On 24/04/18 13:57, Kyotaro HORIGUCHI wrote:
> At Mon, 23 Apr 2018 03:41:47 -0400, Heikki Linnakangas <hlinnaka@iki.fi> wrote in
<89e33d4f-5c75-0738-3dcb-44c4df59e920@iki.fi>
>> Looking at the patch linked above
>> (https://www.postgresql.org/message-id/20171026.190551.208996945.horiguchi.kyotaro%40lab.ntt.co.jp):
>>
>>> --- a/src/backend/access/transam/xlog.c
>>> +++ b/src/backend/access/transam/xlog.c
>>> @@ -11693,6 +11693,10 @@ retry:
>>> Assert(reqLen <= readLen);
>>> *readTLI = curFileTLI;
>>> +
>>> + if (!XLogReaderValidatePageHeader(xlogreader, targetPagePtr,
>>> readBuf))
>>> + goto next_record_is_invalid;
>>> +
>>> return readLen;
>>> next_record_is_invalid:
>>
>> What is the point of adding this XLogReaderValidatePageHeader() call?

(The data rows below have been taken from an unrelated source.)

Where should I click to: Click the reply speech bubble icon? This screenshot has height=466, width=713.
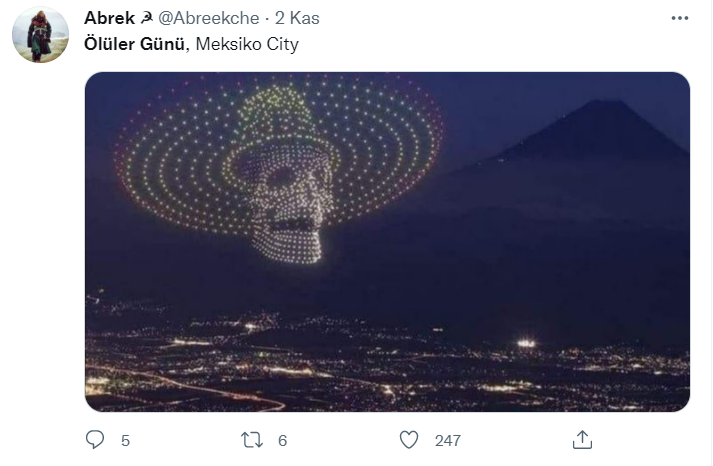96,440
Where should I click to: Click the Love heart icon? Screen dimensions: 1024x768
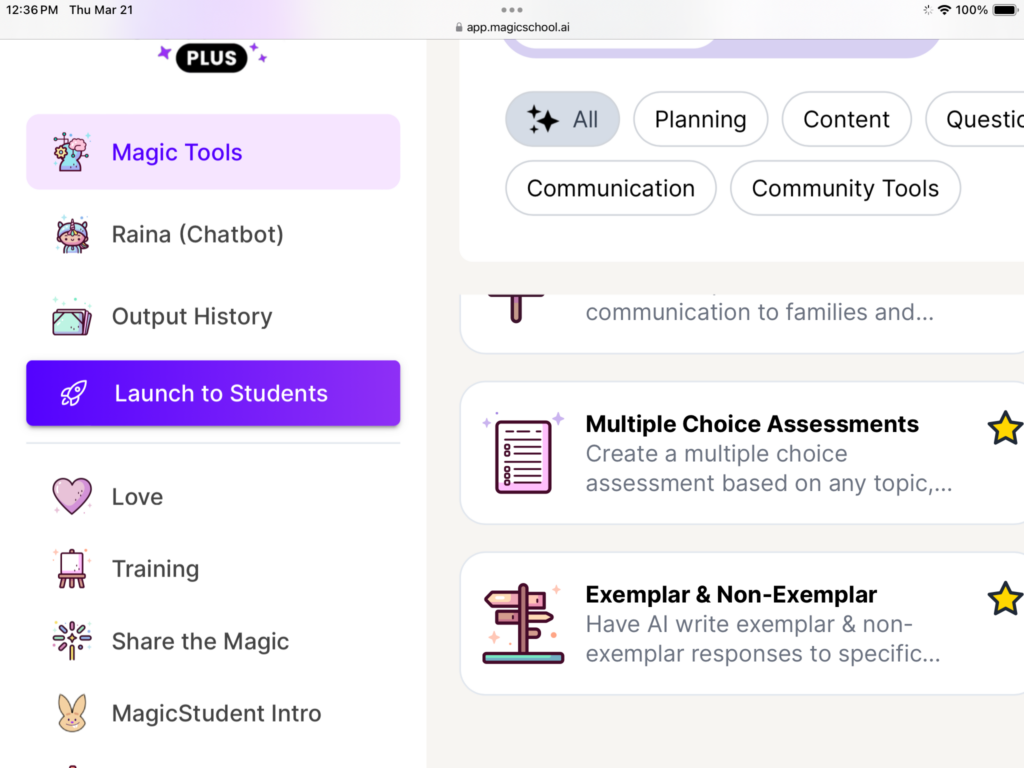click(72, 496)
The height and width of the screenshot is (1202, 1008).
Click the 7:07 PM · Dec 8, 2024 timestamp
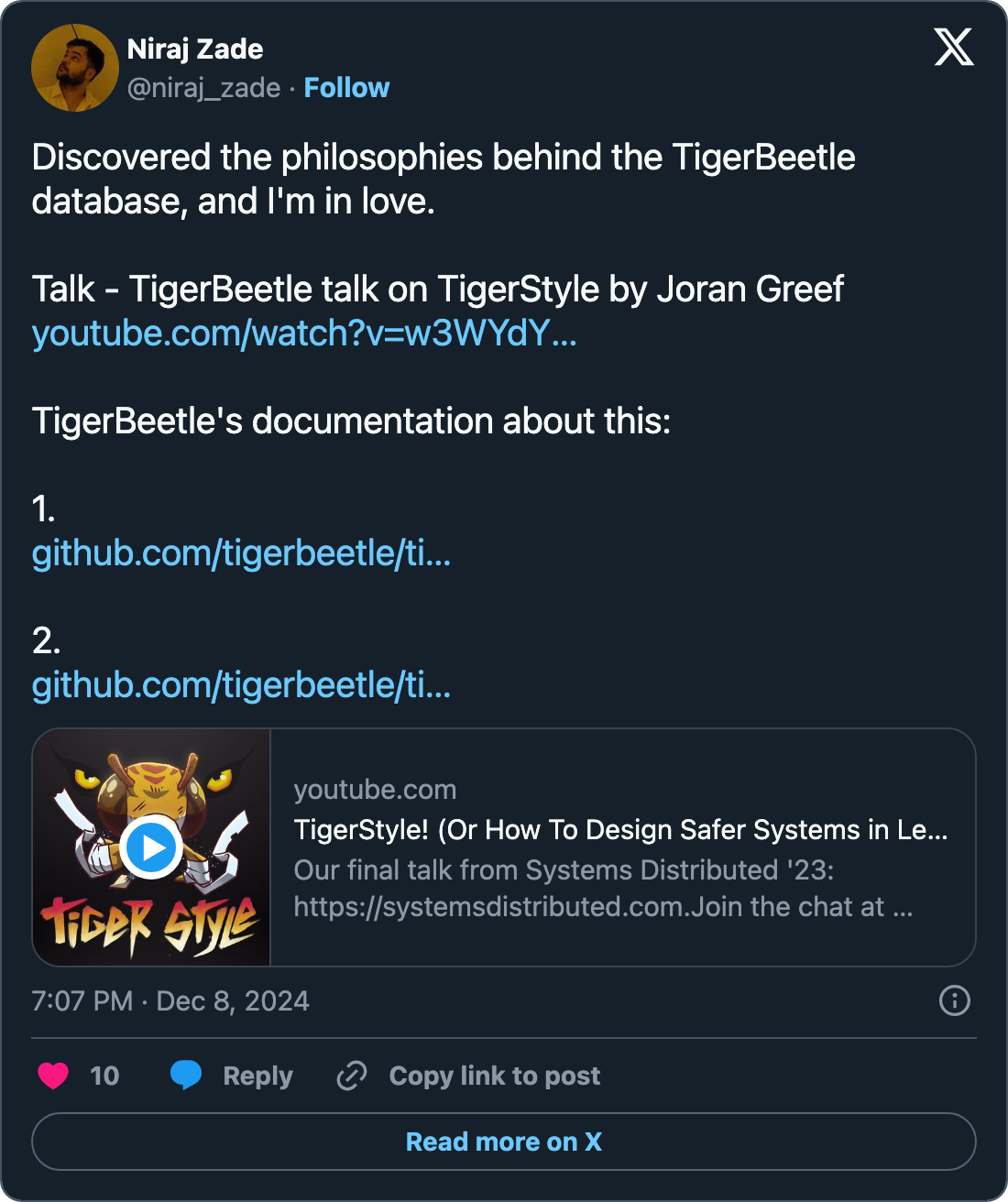point(170,1000)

>> The caller of this callback function, ReadPageInternal(), checks the
>> page header anyway. Earlier in this thread, you said:
>
> Without the lines, server actually fails to start replication.
>
> (I try to remember the details...)
>
> The difference is whether the function can cause retry for the
> same portion of a set of continued records (without changing the
> plugin API). XLogPageRead can do that. On the other hand all
> ReadPageInternal can do is just letting the caller ReadRecords
> retry from the beginning of the set of continued records since
> the caller side handles only complete records.
>
> In the failure case, in XLogPageRead, when read() fails, it can
> try the next source midst of a continued records. On the other
> hand if the segment was read but it was recycled one, it passes
> "success" to ReadPageInternal and leads to retring from the
> beginning of the recrod. Infinite loop.
I see. You have the same problem if you have a WAL file that's corrupt
in some other way, but one of the sources would have a correct copy.
ValidXLogPageHeader() only checks the page header, after all. But unlike
a recycled WAL segment, that's not supposed to happen as part of normal
operation, so I guess we can live with that.
> Calling XLogReaderValidatePageHeader in ReadPageInternal is
> redundant, but removing it may be interface change of xlogreader
> plugin and I am not sure that is allowed.
We should avoid doing that in back-branches, at least. But in 'master',
I wouldn't mind redesigning the API. Dealing with all the retrying is
pretty complicated as it is, if we can simplify that somehow, I think
that'd be good.
- Heikki